Study of structural phase transformation and hysteresis behavior of inverse-spinel α-ferrite nanoparticles synthesized by co-precipitation method

Abstract

Substitution of cobalt (Co2+) ions in cobalt ferrite (CoFe2O4) with copper (Cu2+) and aluminum (Al3+) ions allows variations in their electric and magnetic properties which can be optimized for specific applications. In this article, synthesis of inverse-spinel Co1−xCuxFe2−xAlxO4 (0.0 ≤ x ≤ 0.8) nanoparticles by substituting Cu2+ and Al3+ ions in CoFe2O4 via co-precipitation method is reported.
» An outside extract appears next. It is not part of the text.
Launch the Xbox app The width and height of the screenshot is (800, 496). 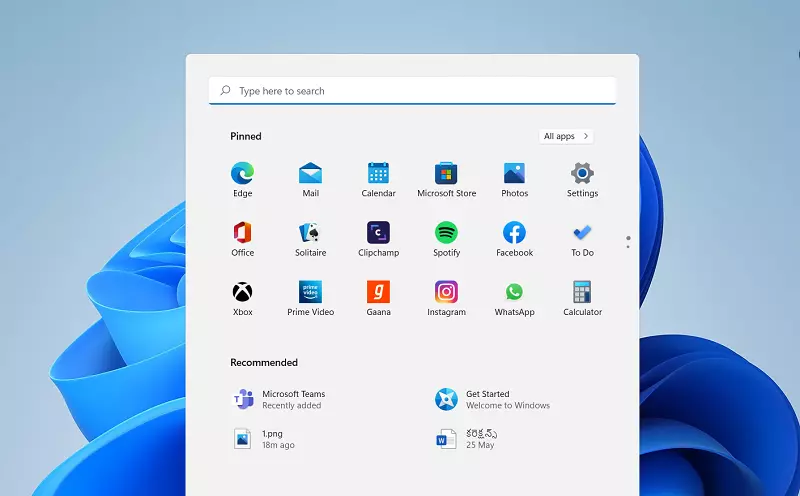coord(242,292)
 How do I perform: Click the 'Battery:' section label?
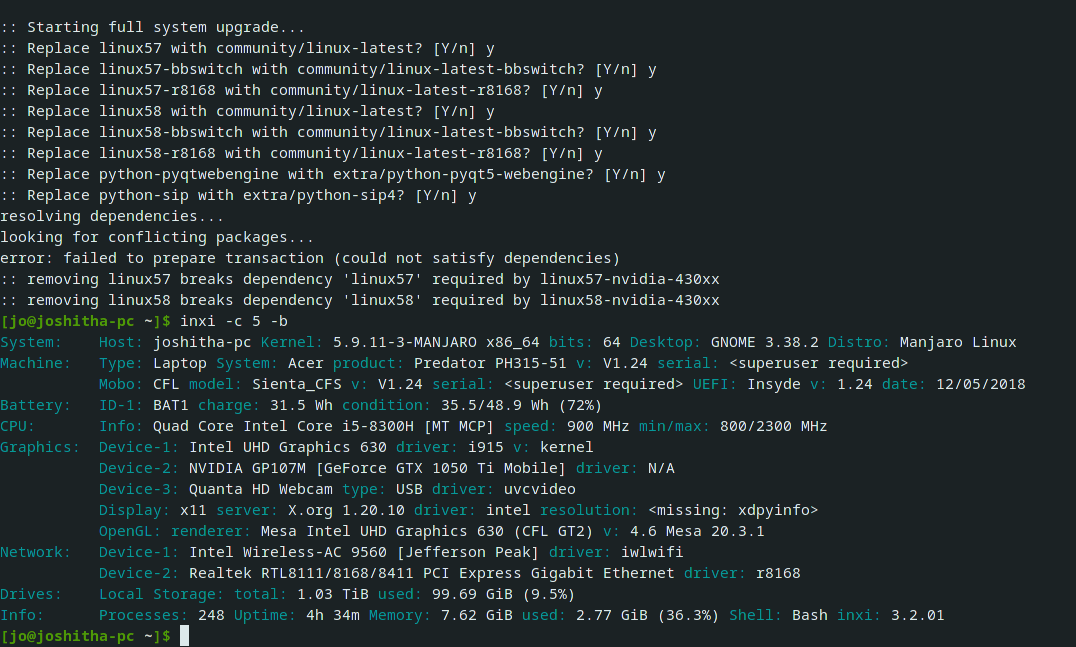[36, 405]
By controlling copper and aluminum (Cu-Al) substituent ratio, the magnetic moment and coercivity of synthesized cobalt ferrite nanoparticles is optimized. The role of substituents on the structure, particle size, morphology, and magnetic properties of nano-crystalline ferrite is investigated. The Co1−xCuxFe2−xAlxO4 (0.0 ≤ x≤ 0.8) nanoparticles with crystallite size in the range of 23.1–26.5 nm are observed, 26.5 nm for x = 0.0–23.1 nm for x = 0.8. The inverse-spinel structure of synthesized Co1−xCuxFe2−xAlxO4 (0.0 ≤ x ≤ 0.8) nano-particles is confirmed by characteristic vibrational bands at tetrahedral and octahedral sites using Fourier transform infrared spectroscopy. A decreases in coercive field and magnetic moment is observed as Cu-Al contents are increased (x = 0.0–0.8). The positive anisotropy of synthesized particles Co1−xCuxFe2−xAlxO4 (0.0 ≤ x ≤ 0.8) is obtained in the range 1.96 × 105 J/m3 for x = 0.0 to 0.29 × 105 J/m3 for x = 0.8.